What are the penalties for early 401k withdrawal?

Withdrawing from a 401k before age 59½ generally triggers a 10% early withdrawal penalty plus ordinary income taxes on the amount withdrawn. For example, taking $10,000 early could cost you $1,000 in penalties plus your marginal tax rate. Exceptions exist for disability, unreimbursed medical expenses exceeding 7.5% of AGI, separation from service after age 55, or a qualified domestic relations order. Avoid early withdrawals when possible.

What is the difference between a Roth 401k and a traditional 401k?

A traditional 401k uses pre-tax dollars, reducing your taxable income now, but withdrawals in retirement are taxed as ordinary income. A Roth 401k uses after-tax dollars with no immediate tax break, but qualified withdrawals in retirement are completely tax-free. The choice depends on whether you expect to be in a higher or lower tax bracket in retirement. Many savers split contributions between both to hedge their tax risk.

What is a vesting schedule for a 401k?

Vesting determines how much of your employer's contributions you actually own. Your own contributions are always 100% vested. Employer contributions often follow a vesting schedule. Cliff vesting means you become fully vested after a set period, typically three years. Graded vesting means you gradually vest over time, such as 20% per year over five years. If you leave before fully vesting, you forfeit the unvested portion of employer contributions.

What happens to my 401k when I change jobs?

When you leave a job, you have several options for your 401k.

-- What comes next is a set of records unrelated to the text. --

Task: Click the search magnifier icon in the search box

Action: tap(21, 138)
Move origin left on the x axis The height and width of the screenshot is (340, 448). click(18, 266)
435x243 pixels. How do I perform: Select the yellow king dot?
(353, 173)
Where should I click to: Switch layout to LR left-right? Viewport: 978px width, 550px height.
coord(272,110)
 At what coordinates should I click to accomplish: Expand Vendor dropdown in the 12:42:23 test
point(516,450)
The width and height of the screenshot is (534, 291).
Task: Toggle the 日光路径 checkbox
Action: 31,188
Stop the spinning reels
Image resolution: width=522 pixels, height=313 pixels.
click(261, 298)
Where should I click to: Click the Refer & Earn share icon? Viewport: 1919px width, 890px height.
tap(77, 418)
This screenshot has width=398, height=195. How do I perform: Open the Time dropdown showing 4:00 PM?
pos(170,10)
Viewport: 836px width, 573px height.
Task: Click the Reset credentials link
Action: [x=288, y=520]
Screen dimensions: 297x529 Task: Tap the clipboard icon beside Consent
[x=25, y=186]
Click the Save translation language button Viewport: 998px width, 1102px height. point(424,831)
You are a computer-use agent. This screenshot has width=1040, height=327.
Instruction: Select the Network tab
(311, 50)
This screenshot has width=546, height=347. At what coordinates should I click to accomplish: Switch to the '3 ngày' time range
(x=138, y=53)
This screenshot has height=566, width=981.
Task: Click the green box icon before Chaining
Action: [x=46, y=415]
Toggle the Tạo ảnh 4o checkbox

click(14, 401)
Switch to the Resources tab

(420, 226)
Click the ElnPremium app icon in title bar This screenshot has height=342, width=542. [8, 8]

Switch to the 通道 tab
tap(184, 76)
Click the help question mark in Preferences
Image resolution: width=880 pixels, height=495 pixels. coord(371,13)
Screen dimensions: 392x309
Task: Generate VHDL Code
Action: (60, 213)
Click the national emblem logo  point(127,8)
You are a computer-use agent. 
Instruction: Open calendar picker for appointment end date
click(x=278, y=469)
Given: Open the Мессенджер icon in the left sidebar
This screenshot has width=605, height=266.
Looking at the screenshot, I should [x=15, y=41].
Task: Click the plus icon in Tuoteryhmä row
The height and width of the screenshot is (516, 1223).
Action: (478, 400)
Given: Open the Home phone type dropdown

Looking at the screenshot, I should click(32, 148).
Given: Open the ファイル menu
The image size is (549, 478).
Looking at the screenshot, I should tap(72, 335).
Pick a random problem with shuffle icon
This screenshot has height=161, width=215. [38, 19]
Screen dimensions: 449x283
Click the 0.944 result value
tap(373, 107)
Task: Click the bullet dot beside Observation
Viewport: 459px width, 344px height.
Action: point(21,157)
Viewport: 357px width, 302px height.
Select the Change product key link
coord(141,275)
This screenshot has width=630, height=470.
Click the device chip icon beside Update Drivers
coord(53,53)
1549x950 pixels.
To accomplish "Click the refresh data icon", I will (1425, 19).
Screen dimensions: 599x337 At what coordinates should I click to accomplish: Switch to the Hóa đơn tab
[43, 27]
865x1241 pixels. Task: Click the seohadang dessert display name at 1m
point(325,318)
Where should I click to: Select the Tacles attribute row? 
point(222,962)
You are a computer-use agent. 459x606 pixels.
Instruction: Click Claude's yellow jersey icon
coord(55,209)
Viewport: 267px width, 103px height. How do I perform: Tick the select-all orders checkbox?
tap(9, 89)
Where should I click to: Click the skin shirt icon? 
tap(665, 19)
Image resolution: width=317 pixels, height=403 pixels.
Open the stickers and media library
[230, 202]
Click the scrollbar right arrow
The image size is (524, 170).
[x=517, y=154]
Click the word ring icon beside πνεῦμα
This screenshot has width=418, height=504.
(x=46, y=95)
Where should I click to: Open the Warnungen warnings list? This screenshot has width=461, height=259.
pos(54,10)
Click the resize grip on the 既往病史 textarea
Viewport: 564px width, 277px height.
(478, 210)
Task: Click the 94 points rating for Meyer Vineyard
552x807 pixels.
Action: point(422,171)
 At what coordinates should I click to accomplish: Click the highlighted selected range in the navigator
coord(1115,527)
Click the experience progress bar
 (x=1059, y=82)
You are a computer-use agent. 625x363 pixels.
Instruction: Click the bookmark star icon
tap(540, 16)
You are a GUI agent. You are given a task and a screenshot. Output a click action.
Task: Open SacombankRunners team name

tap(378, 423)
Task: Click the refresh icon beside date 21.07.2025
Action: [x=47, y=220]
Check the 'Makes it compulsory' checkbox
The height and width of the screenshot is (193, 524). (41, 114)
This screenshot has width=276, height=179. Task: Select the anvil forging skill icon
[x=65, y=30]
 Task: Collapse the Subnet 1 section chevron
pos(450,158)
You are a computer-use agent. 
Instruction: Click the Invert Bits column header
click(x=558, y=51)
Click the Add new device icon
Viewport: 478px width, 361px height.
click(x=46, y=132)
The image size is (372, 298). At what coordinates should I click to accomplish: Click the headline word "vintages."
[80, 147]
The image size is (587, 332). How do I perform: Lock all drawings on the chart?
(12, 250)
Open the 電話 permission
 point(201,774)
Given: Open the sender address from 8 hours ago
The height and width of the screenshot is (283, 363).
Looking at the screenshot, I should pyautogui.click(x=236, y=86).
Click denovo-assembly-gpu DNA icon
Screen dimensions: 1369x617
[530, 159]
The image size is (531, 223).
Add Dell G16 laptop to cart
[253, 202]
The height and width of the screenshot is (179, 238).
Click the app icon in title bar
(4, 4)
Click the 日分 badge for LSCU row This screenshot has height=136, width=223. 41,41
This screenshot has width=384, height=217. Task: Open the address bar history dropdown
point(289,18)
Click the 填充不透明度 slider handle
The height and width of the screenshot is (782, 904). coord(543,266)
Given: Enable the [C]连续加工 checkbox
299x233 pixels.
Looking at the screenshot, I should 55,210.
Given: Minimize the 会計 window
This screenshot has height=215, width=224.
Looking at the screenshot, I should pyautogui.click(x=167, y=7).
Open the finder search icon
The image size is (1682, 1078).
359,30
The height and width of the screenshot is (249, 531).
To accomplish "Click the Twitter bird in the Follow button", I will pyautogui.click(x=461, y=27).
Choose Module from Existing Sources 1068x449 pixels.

You can leave the money in your former employer's plan if the balance is over $7,000. You can roll it over into your new employer's 401k without tax consequences. You can roll it into a traditional IRA, which offers more investment choices. Or you can cash out, but this triggers income taxes plus a 10% penalty if you are under 59½. Rolling over is usually the best option.

Can I take a loan from my 401k?

Many 401k plans allow loans, typically up to the lesser of $50,000 or 50% of your vested balance. Loans must be repaid with interest within five years unless used to buy a primary residence. The interest you pay goes back into your own account. However, if you leave your job, the loan is typically due within 60 to 90 days. Defaulting on a 401k loan counts as an early withdrawal, triggering taxes and penalties.

When should I start contributing to a 401k?

You should start contributing to a 401k as early as possible, ideally from your very first job. The power of compound growth means that money invested in your twenties has decades to grow. For example, contributing $5,000 per year starting at age 25 with a 7% return grows to over $1 million by age 65. Waiting until age 35 would require roughly double the annual contribution to reach the same amount. Time is the most valuable asset in retirement saving.

How much should I contribute to my 401k?

A common recommendation is to contribute at least enough to get your full employer match, which is an immediate 50% to 100% return on your money. Beyond that, aim to save 10% to 15% of your income for retirement, including any employer contributions. If you are behind on savings, increase your contribution rate by 1% to 2% each year. Use a 401k calculator to see how different contribution rates affect your retirement balance.

What are catch-up contributions for a 401k?

Catch-up contributions allow workers aged 50 and older to contribute additional funds beyond the standard 401k limit. For 2026, the catch-up amount is $8,000 for those aged 50 and over, bringing the total limit to $32,500. For individuals aged 60 to 63, the catch-up limit increases further to $11,250, allowing total contributions of $35,750. Catch-up contributions help older workers accelerate their retirement savings in the final years before retirement.